PROVIDED DATA below:

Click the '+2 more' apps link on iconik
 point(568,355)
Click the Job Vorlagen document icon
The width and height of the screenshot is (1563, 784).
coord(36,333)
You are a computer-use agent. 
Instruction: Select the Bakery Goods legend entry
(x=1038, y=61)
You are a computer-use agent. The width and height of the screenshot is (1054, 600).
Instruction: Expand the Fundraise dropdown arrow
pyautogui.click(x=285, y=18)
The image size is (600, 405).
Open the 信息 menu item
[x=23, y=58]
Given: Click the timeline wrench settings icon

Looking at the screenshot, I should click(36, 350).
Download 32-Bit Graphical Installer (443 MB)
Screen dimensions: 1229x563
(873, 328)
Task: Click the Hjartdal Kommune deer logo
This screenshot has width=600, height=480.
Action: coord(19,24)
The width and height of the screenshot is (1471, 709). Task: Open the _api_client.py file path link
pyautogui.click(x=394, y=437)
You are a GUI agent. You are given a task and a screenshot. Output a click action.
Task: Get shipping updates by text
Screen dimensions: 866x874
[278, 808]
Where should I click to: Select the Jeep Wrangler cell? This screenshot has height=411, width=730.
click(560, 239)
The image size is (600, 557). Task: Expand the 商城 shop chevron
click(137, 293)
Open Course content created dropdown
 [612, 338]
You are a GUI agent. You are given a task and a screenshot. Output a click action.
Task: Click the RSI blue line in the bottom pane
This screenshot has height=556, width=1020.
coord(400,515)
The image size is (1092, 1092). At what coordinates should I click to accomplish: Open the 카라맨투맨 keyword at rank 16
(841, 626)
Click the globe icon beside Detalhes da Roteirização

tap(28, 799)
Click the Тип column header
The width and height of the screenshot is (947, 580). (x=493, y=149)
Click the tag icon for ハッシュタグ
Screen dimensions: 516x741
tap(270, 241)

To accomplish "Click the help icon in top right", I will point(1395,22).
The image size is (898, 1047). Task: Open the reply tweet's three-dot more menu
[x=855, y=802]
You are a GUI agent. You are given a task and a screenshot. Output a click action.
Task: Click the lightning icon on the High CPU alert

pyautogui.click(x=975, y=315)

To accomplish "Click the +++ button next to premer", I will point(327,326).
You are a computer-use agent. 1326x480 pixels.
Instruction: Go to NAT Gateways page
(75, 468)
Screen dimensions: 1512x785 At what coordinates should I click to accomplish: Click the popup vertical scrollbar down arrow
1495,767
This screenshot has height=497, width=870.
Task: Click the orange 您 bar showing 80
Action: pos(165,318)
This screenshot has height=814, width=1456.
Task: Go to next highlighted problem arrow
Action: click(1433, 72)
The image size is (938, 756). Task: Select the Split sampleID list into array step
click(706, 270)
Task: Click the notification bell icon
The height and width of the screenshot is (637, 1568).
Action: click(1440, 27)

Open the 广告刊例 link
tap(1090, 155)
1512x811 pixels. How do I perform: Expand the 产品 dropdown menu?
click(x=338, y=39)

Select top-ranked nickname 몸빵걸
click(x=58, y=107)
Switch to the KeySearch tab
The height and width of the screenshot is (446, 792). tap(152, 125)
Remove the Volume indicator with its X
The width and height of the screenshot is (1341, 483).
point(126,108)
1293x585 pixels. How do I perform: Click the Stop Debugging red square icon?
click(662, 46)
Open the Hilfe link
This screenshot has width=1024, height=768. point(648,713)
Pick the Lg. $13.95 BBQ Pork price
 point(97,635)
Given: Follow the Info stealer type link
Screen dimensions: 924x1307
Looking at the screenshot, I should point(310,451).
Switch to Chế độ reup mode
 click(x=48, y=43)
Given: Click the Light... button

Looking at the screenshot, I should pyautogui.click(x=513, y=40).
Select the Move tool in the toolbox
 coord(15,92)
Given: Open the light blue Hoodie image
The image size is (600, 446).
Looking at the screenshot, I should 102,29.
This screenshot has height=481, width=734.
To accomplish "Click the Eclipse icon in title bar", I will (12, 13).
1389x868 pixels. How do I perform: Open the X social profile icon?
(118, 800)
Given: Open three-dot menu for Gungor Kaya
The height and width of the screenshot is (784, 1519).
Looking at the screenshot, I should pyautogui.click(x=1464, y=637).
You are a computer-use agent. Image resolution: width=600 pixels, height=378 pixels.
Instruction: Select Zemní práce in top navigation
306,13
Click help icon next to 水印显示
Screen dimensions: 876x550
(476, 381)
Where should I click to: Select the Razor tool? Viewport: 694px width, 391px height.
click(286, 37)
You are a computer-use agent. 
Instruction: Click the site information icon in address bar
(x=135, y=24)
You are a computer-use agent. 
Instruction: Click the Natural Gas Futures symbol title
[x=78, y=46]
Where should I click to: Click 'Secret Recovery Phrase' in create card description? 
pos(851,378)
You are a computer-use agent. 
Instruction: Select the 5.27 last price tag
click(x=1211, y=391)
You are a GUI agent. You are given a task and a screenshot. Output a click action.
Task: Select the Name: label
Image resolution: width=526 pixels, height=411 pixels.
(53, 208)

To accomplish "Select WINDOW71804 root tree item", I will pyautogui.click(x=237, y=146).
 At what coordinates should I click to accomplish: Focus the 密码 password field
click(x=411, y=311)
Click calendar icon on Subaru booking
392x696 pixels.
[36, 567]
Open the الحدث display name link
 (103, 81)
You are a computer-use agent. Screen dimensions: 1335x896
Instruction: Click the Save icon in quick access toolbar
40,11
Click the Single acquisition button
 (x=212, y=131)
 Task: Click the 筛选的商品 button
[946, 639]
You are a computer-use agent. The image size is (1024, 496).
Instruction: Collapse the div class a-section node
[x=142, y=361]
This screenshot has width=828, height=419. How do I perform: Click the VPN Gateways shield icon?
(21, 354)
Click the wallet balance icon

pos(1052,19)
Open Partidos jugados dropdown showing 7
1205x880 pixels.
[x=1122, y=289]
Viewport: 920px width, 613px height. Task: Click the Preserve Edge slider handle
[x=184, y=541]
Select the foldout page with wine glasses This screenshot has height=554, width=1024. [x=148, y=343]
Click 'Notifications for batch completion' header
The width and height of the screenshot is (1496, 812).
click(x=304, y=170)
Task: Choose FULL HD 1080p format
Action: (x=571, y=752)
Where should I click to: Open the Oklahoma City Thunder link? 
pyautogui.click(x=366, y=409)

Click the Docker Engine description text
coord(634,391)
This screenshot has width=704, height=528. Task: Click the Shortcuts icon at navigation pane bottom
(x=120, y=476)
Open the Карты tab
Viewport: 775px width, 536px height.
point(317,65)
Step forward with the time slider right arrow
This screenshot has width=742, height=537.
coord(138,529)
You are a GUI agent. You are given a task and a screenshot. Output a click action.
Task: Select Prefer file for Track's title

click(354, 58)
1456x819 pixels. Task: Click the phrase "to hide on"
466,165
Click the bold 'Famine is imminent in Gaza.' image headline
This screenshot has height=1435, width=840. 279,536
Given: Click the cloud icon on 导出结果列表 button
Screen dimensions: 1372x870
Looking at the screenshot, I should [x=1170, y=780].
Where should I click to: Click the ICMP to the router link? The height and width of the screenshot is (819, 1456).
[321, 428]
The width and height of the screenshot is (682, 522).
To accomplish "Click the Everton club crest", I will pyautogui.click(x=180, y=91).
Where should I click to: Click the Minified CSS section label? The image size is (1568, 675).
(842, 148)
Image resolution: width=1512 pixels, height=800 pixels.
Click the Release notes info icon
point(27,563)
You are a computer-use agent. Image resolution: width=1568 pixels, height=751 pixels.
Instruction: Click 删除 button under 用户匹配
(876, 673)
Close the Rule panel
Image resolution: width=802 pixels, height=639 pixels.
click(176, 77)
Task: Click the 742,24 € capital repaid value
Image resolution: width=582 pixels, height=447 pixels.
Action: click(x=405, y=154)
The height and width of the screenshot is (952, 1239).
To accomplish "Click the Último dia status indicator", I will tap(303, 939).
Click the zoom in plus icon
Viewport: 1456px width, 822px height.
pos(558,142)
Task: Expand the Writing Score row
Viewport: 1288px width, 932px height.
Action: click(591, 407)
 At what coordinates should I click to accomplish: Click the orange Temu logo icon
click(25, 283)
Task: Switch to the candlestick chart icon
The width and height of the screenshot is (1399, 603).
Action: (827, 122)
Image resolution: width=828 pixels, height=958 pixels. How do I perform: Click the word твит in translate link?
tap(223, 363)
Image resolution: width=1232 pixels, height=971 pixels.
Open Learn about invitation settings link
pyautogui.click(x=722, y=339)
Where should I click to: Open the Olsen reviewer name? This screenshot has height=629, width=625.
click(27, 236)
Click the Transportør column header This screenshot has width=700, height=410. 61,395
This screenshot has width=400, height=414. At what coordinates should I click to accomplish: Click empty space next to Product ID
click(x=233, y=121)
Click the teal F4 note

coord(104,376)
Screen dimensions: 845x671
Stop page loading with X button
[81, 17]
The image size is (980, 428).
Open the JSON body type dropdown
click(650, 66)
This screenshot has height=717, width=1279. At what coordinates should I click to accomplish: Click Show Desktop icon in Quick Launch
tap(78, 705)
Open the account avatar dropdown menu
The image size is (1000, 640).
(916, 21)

End of PROVIDED DATA.

* **WHAT YOU WILL DO**: All lines of the records above that contain the word "help" are to be copied out.

* **RESPONSE TO THE EXERCISE**:
To accomplish "Click the help icon in top right", I will point(1395,22).
Click help icon next to 水印显示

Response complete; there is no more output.